Given the guerilla, on-the-fly filmmaking tactics, the film is decidedly rough around the edges, showing its budgetary limitations with the use of green screen for second-unit footage and some disjointed editing. But, despite not being a polished technical showcase, the notion that it was made at all is pretty incredible. With a gorgeous monochrome palette and ghoulishly bizarre imagery, Moore and cinematographer Lucas Lee Graham manage to strip the magical landscape of its cheer and color, conveying a nightmarish phantasmagoria. Composer Abel Korzeniowski also deserves major props for combining the soaring strings of Old Hollywood into a sensory work of menace. Moore's ideas about imagination, perception, paranoia, disillusionment and a manufactured, uber-happy facade for commercialism and something nefarious are nothing short of admirable, either. The audacious execution of those ideas can even be darkly amusing. For instance, "Wow, it's a giant testicle," Jim comments when he and his family approach the Spaceship Earth ball at Epcot, which could be hiding a mad scientist inside. Those turkey legs sold at the park vendors? They could really be emu meat.

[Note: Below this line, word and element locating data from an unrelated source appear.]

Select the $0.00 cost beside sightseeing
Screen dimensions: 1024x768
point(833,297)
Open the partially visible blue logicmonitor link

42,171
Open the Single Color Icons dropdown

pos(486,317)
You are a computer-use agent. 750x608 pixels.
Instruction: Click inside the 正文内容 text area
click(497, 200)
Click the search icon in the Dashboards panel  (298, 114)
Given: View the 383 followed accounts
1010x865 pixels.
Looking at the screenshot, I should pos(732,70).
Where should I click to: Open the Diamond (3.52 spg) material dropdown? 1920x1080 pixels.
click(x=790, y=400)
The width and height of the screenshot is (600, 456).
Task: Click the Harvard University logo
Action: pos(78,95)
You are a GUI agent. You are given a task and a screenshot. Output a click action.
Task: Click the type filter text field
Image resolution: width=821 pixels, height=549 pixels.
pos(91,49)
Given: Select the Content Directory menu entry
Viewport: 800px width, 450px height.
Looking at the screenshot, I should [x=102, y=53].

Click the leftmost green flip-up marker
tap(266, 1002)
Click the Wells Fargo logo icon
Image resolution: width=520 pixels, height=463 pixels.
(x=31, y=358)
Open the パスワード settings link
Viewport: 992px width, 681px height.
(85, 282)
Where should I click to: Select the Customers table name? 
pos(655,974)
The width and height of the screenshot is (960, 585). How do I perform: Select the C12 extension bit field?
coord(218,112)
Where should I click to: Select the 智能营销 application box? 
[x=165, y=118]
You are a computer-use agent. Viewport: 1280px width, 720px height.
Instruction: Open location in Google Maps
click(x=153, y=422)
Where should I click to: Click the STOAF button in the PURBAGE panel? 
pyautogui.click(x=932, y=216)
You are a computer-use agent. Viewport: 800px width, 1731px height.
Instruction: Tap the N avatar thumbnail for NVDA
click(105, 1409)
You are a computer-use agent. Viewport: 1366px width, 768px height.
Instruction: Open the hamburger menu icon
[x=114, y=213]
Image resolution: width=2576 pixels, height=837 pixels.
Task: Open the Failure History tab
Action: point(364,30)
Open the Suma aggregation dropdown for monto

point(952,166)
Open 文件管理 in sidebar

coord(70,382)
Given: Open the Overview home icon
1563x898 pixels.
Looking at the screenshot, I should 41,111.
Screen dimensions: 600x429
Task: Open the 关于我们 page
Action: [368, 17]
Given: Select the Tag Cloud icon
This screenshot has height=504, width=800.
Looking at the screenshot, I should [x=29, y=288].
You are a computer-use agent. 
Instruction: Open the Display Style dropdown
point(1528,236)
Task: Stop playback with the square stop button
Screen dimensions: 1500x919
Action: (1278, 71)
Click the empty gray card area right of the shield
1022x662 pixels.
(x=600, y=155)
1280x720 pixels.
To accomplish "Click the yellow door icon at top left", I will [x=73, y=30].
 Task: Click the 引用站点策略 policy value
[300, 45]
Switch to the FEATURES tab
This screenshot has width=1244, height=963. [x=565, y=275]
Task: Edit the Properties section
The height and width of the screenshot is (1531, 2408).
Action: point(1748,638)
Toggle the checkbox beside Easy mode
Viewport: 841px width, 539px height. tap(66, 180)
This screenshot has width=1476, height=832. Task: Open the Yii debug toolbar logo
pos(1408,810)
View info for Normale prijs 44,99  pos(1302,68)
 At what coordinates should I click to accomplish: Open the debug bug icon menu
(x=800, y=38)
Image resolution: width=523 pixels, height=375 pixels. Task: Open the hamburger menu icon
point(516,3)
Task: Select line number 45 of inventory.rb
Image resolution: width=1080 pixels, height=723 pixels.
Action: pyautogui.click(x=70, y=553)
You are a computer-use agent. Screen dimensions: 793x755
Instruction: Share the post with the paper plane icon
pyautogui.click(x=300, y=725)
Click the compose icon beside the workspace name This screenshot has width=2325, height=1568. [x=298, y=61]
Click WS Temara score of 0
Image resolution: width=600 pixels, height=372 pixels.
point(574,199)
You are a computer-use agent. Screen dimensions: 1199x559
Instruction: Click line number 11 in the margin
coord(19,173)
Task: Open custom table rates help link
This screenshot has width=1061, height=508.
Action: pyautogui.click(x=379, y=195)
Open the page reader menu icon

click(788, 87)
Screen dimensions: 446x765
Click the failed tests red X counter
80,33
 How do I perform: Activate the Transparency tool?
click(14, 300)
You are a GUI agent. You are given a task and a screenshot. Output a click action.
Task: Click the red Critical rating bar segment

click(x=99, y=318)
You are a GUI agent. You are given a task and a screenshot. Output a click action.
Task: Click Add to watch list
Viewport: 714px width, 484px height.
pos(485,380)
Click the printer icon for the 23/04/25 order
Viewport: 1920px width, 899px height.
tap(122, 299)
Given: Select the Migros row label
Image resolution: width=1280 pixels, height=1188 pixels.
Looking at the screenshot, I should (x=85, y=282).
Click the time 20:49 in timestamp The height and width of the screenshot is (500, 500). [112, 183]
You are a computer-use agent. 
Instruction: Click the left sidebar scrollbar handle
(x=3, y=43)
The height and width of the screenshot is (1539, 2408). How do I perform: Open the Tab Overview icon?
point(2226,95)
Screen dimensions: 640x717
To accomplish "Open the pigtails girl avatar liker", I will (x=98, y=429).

However, even if David Lynch might be envious he didn't think of the inspired and controversial concept first, "Escape from Tomorrow" is ultimately curtailed by adding up to less than it should and getting almost too outlandish for its own good. Does Moore want us to take this family as pawns for satire or genuinely care about their fates? Satirically, it works; dramatically, there is little impact. In the final analysis, though, where Moore faults in some of the drama and less-than-assured pacing, he does achieve an unsettling, unwholesome dream and quite the ambitious stunt for the rule-breaking experimental crowd. It's an oddity destined to polarize audiences that actually seek it out, and if you don't know what to make of it, you will definitely have some second thoughts about taking your kids to the so-called "Happiest Place on Earth." At least the hedonistic Spring Break is what it is.